With the help of a prosthesis, an artificial device replacing his missing foot, Whittaker continued scaling mountains after his accident. But what would inspire him to tackle the world's most daring climb? "Why does anyone run a marathon or play football? It's pitting yourself against something that is big--and you don't know if you can do it," Whittaker told SW.

In 1989, Whittaker reached 7,300 m (24,000 ft) high up Everest but was forced back to Base Camp after a violent storm blew in. In 1995, he tried again--this time mounting Everest's North Face up to 8,382 m (27,500 ft). But his body caved to the rigors of climbing at dizzying altitudes, and he became too ill to continue. This will be Whittaker's third attempt to wrestle Everest.

BREATHING LESSONS

How does Everest take its terrible toll on the human body? "Very few people can stay indefinitely at altitudes above 5,500 m (18,000 ft), and thrive," says Robert Schoene, a high-altitude physiologist at the University of Washington. The main obstacle: the amount of oxygen available for breathing. Oxygen is the gas nearly all organisms depend on to survive. Living things use oxygen to metabolize, or burn food for fuel and energy.

Whether at sea level, where most people live, or at Everest's peak, Earth's air contains 21 percent oxygen. But at such lofty altitudes as Everest's, less oxygen enters the lungs with every breath.

The amount of oxygen usable for breathing is determined by atmospheric pressure--pressure caused by air's weight. The greater the atmospheric pressure, the more closely oxygen molecules are jammed together. At sea level, where air weighs down heavily, living things inhale oxygen-rich air. But at higher altitudes, atmospheric pressure decreases, and air molecules are more spread out. Result: There's less available oxygen for a climber to inhale.

As a result, a mountaineer can easily suffer from hypoxia--lack of oxygen. To compensate, the body initiates a series of "struggle responses." First, a climber will begin to breathe harder, or hyperventilate, as lungs try to draw in more oxygen. Hyperventilating makes the heart beat faster and pump more blood per beat. (Blood carries oxygen to different parts of the body.) The bone marrow--the body's blood factory--also produces more new blood cells to circulate oxygen in the body.

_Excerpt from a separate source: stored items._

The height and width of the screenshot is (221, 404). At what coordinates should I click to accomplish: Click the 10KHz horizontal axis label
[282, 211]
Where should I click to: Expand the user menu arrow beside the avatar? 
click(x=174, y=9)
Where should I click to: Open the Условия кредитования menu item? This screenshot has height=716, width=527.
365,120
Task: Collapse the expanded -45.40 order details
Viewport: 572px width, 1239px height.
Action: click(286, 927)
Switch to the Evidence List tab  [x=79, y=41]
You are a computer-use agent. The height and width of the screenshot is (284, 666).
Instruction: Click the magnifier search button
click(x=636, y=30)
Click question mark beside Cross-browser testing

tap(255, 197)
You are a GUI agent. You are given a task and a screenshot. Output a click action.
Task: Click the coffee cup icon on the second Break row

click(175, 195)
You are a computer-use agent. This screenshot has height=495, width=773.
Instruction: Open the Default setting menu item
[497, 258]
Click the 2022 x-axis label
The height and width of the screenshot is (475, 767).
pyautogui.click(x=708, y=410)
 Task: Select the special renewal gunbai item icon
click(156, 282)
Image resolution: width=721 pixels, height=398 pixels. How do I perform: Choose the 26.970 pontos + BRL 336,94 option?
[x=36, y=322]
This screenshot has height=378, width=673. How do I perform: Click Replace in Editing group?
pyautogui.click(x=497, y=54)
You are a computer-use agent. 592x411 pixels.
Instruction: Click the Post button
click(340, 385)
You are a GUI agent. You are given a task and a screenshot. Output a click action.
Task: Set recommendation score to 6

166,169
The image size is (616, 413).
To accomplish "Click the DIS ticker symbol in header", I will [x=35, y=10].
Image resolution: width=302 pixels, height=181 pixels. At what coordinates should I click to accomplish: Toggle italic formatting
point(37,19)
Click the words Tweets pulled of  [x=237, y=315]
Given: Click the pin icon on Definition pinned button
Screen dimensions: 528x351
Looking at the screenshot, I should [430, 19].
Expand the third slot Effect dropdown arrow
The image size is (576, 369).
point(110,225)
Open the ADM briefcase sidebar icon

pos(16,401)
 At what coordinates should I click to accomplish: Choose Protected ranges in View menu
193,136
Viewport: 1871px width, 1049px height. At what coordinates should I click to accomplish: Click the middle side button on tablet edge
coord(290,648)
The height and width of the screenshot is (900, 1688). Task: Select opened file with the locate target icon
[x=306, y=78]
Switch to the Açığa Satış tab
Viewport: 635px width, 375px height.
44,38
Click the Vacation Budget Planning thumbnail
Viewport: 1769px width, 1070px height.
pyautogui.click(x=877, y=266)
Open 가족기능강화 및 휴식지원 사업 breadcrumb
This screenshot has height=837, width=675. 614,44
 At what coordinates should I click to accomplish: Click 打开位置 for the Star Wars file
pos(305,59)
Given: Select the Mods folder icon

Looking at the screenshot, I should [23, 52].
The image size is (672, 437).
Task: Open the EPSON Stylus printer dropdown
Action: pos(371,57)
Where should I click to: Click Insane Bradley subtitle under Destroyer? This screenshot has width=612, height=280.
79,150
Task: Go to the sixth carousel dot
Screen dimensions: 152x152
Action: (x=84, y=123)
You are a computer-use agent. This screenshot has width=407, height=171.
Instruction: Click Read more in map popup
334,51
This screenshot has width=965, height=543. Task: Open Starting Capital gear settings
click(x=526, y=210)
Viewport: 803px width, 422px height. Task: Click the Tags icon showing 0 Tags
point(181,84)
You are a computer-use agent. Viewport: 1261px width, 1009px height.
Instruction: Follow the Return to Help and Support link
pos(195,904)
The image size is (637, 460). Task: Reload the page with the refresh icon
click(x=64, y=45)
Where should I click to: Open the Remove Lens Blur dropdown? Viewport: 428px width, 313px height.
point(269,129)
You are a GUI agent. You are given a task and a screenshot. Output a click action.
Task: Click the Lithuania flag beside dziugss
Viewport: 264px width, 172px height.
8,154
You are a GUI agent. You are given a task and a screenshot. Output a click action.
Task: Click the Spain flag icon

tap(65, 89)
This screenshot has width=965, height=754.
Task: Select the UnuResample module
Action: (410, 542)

All these responses protect the body from hypoxia, but only to a point. Sometimes the bone marrow produces so many blood cells that a person's blood becomes as thick as motor oil, Schoene explains. Then blood can't flow properly or deliver the body's oxygen efficiently.

MOUNTAIN SICKNESS

In about 25 percent of climbers, the oxygen deficit results in acute mountain sickness (AMS). As the body strives to circulate more blood and oxygen to the brain, the extra blood can cause the brain to swell, leading to headaches, nausea, weakness, and shortness of breath. Drinking plenty of water and getting rest can relieve AMS.

But far more serious forms of mountain sickness attack climbers at altitudes above 3,660 m (12,000 ft). High-Altitude Cerebral Edema (HACE) occurs when the brain swells severely. The sufferer has trouble walking or using his hands, and may start to hallucinate. When fluids accumulate in the lungs, High-Altitude Pulmonary Edema (HAPE) can, in effect, drown a person. Both HACE and HAPE may result in death.